Agama Islam yang dianut masyarakat Melayu dianggap mereka sebagai petunjuk yang memadukan kepentingan agama dengan kebudayaan dalam bentuk peraturan yang tetap. Aturan tentang Agama adalah mengenai prinsip-prinsip dasar kehidupan manusia dan cara pelaksanaannya. Misalnya bagaimana seseorang mencari nafkah, membina hubungan antar manusia, melestarikan alam, menikah, melaksanakan sholat serta fardu kifayah, dan lain-lain.

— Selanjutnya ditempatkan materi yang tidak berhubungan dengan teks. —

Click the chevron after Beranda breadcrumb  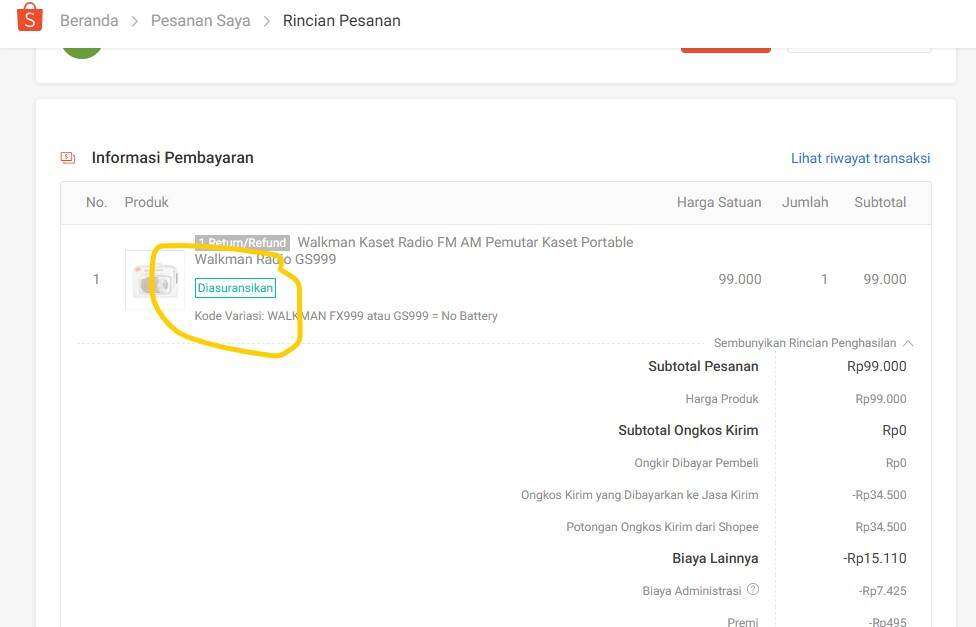pos(134,21)
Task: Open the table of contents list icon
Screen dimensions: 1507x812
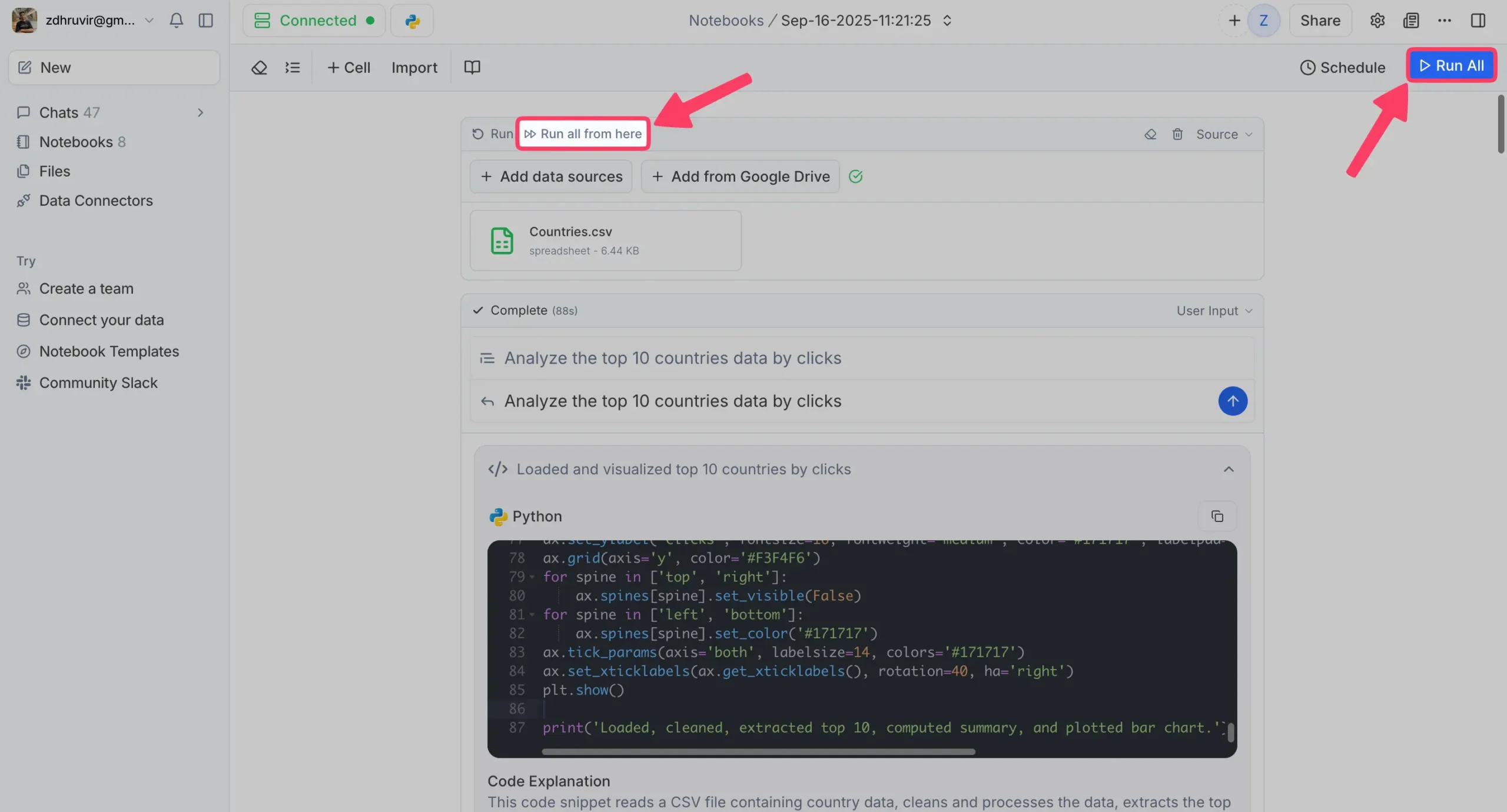Action: (293, 68)
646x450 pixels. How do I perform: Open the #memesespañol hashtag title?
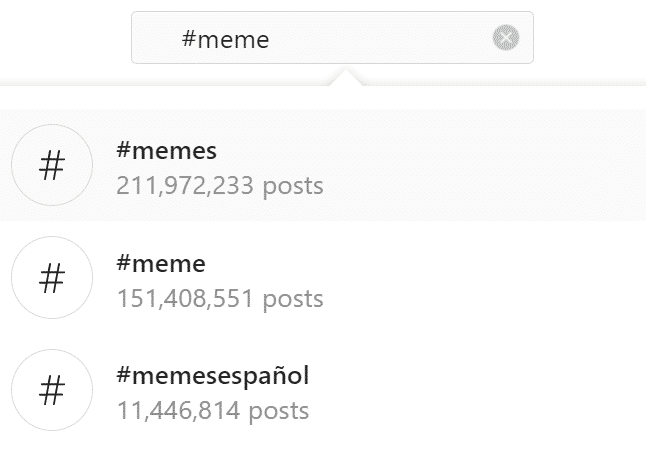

Aturan tentang kebudayaan adalah mengenai prinsip-prinsip dasar saja, sedangkan cara pelaksanaan dapat berubah sesuai dengan keinginan manusia sebagai pelaku budaya tetapi tidak melanggar ketentuan yang telah ditentukan Allah SWT, misalnya saja dalam berkesenian, dalam Islam diajarkan untuk tidak membuat seni yang menimbulkan khayalan sensual yang dapat menjerumuskan manusia kedalam keasyikan sehingga melupakan kewajiban dalam melaksanakan perintah Allah SWT. Begitu pula dalam berpakaian yang dapat menutup segala auratnya sehingga terhindar dari dosa, sedangkan bagaimana cara memakainya diserahkan kepada manusianya.

Berdasarkan penjelasan diatas dapat ditarik kesimpulan bahwa Islam tidak membenarkan penyembahan yang lain kecuali kepada Allah SWT. Hal ini ditegaskan dengan dua kalimat syahadat bila seseorang memeluk Islam, yaitu: asyhadu allah illa ha illallah waasyhadu anna Muhammaddarasulullah, yang artinya: Aku bersaksi bahwa tiada tuhan selain Allah dan Muhammad adalah utusan Allah. Ini berarti bahwa manusia harus tunduk dan menyembah kepada Allah dan bukan tunduk kepada alam atau kekuasaan apapun yang ada di bumi ini.